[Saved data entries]
────────────────────────────────────────

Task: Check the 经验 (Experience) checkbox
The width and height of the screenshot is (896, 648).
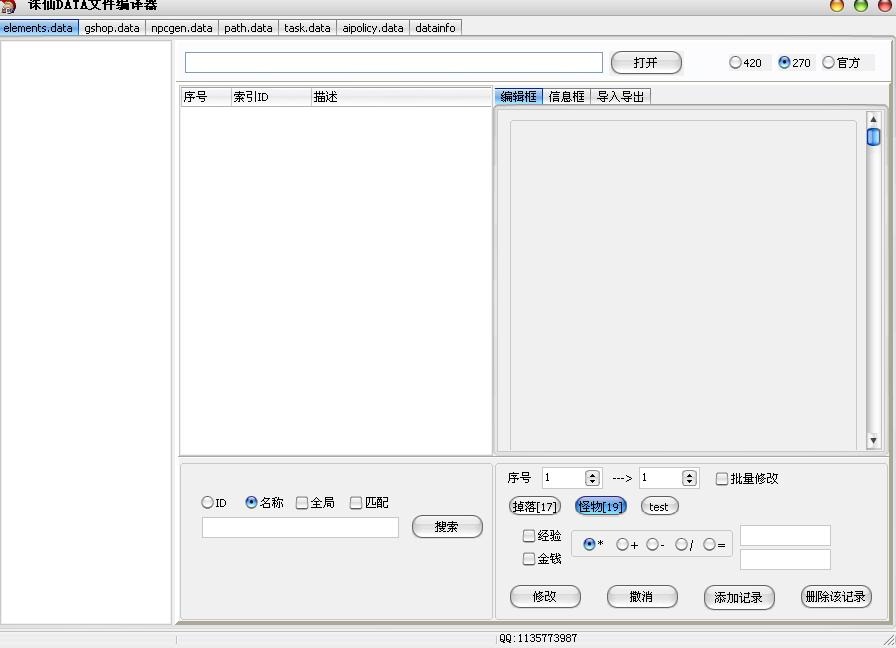Action: coord(528,536)
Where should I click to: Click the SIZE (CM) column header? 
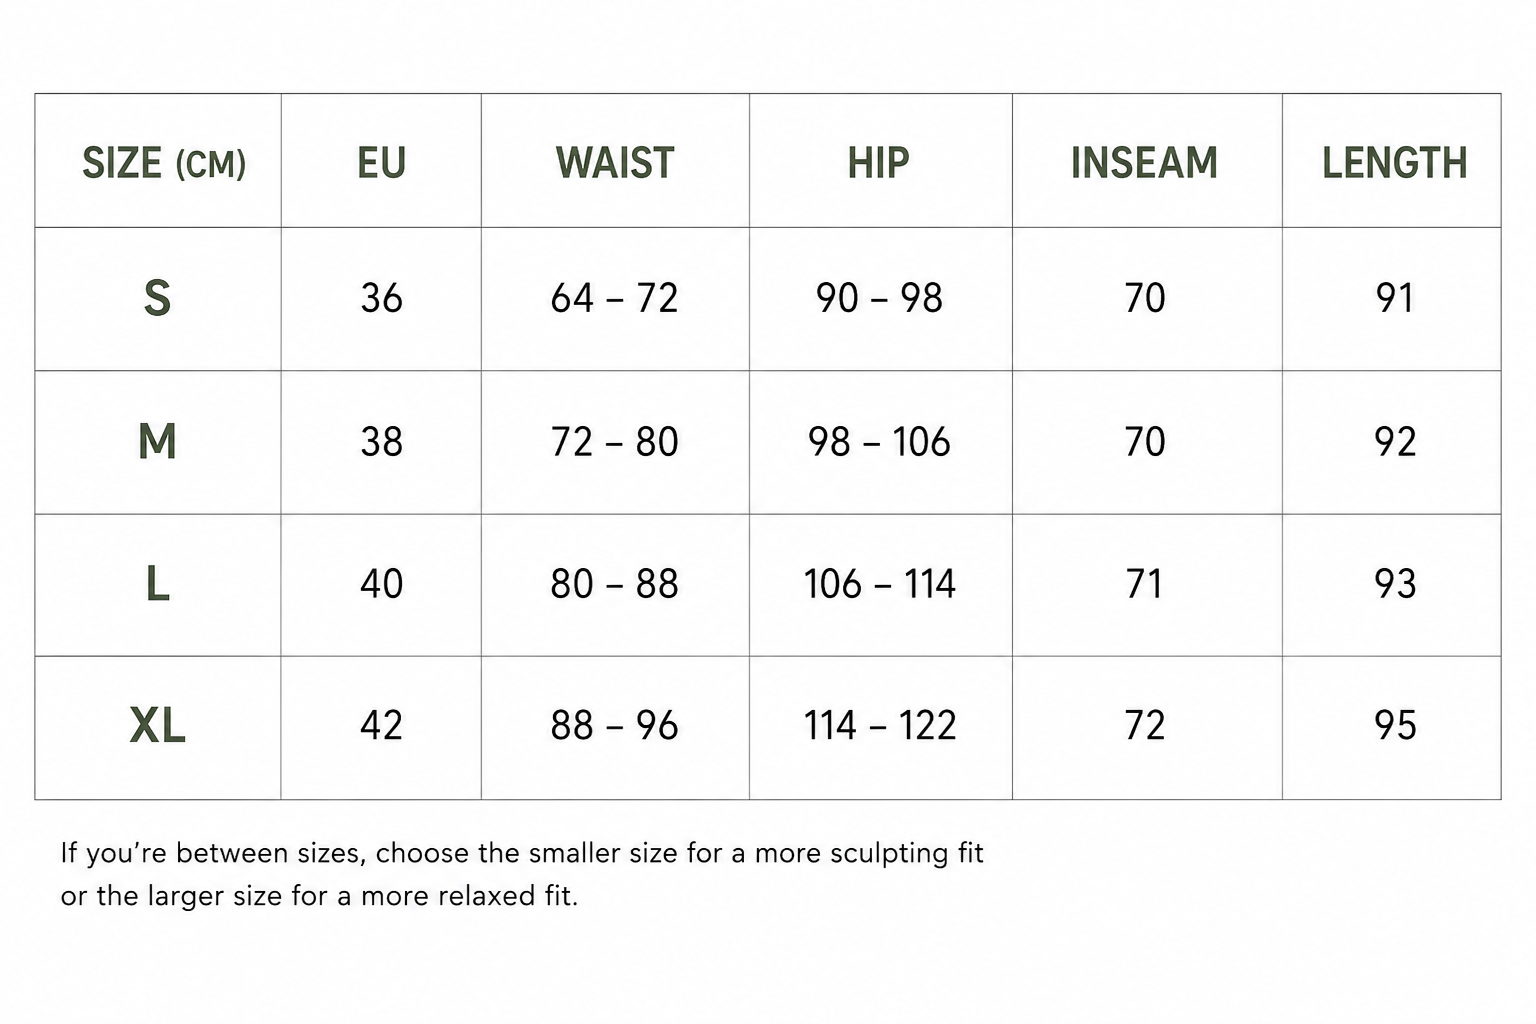pyautogui.click(x=164, y=163)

────────────────────────────────────────

→ **What you have to do**
Transcribe the records above exactly, skipping pictures.

→ **Finished exercise**
Task: Check the 经验 (Experience) checkbox
The width and height of the screenshot is (896, 648).
Action: coord(528,536)
Where should I click to: Click the SIZE (CM) column header? 
pyautogui.click(x=164, y=163)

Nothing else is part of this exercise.